MTD for landlords: key dates at a glance

This calendar assumes a landlord first mandated from 6 April 2026 (gross qualifying income over £50,000), reporting one UK property business for the 2026/27 tax year.

DateWhat happens
6 April 20262026/27 tax year begins; digital record-keeping starts for mandated landlords
7 August 2026Q1 quarterly update due (period to 5 July)
7 November 2026Q2 quarterly update due (period to 5 October)
7 February 2027Q3 quarterly update due (period to 5 January)
7 May 2027Q4 quarterly update due (period to 5 April)
31 January 2028Final declaration for 2026/27 due; balancing payment due; first 2027/28 payment on account due
31 July 2028Second 2027/28 payment on account due

Keep records digitally throughout, and remember the digital links rule: there must be a digital link between the software you use, with no manual copy-and-paste of figures between programs. If you keep records in a spreadsheet, you'll need bridging software to connect it to HMRC. We won't name specific products here, because the right choice depends on the live HMRC list of compatible software, which is the place to check before you commit.

If you'd rather hand the quarterly rhythm to someone else, this is bread-and-butter work for us. Zmartly sets landlords up on compliant software, keeps the digital records, files the quarterly updates and handles the final declaration, so the deadlines above become our problem, not yours. Want help getting MTD-ready for your rental income? Talk to a Zmartly accountant about our landlord support.

FAQs

Is the cash basis or accruals basis the default for landlords?

For most unincorporated landlords (individuals and ordinary partnerships) the cash basis is the default. HMRC's Property Income Manual confirms it has been the default for most property businesses since 2017/18 where the eligibility conditions are met. You have to actively elect to use the accruals basis instead, by indicating on your return that you're not using the cash basis, within one year of the filing date.

Does cash basis or accruals change whether I have to use MTD?

No. MTD for Income Tax is triggered by your gross qualifying income, which is income before expenses. It adds together gross self-employment and gross property income from your previous year's return. Because the test is gross, your accounting basis doesn't change the figure HMRC tests you against.

Are MTD quarterly updates four separate tax returns?

No. Quarterly updates are cumulative year-to-date summaries of income and expenses, not four mini returns and not a tax calculation. Each update covers from the start of the tax year to the end of the update period. The standard deadlines are 7 August, 7 November, 7 February and 7 May, and the year is finalised at the final declaration, due by 31 January after the tax year ends.

Can I use the cash basis if my rents are over £150,000?

No.
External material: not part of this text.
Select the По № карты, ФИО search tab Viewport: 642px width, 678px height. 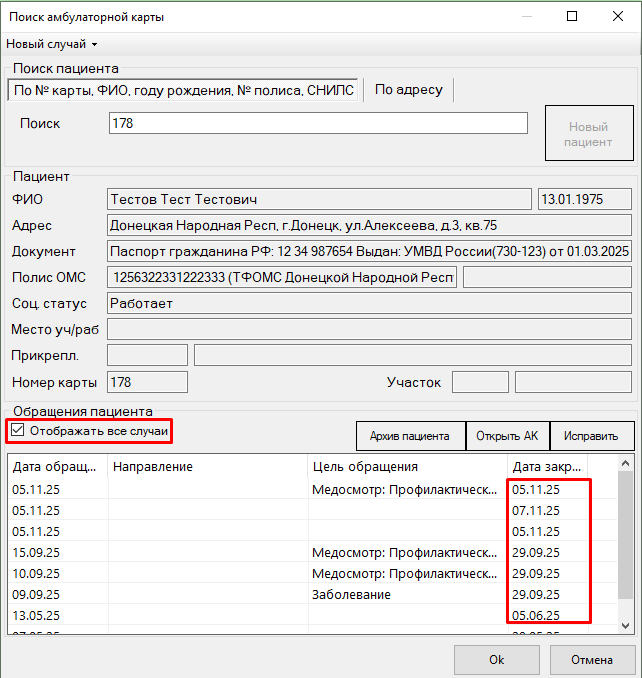tap(183, 90)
For property businesses the cash basis is only available where receipts for the tax year do not exceed £150,000 (reduced proportionately for part-year lets). Above that, you must use the accruals (traditional accounting) basis. This £150,000 property limit still applies even though the equivalent cap for sole-trader trades was removed from 2024/25.

How do I switch from cash basis to accruals?

You make a GAAP election, in practice by indicating on your tax return or MTD final declaration that you're not using the cash basis, within one year of the filing date for that tax year. When you change basis there are transitional adjustment rules so income and expenses aren't double-counted or missed in the changeover year, so it's sensible to get advice for the switch year.

Do I report UK and overseas rental property the same way?

They're separate businesses. All your UK property is one UK property business; any overseas property is a separate foreign property business. You can pick the cash basis or accruals basis independently for each, and under MTD each business files its own quarterly updates.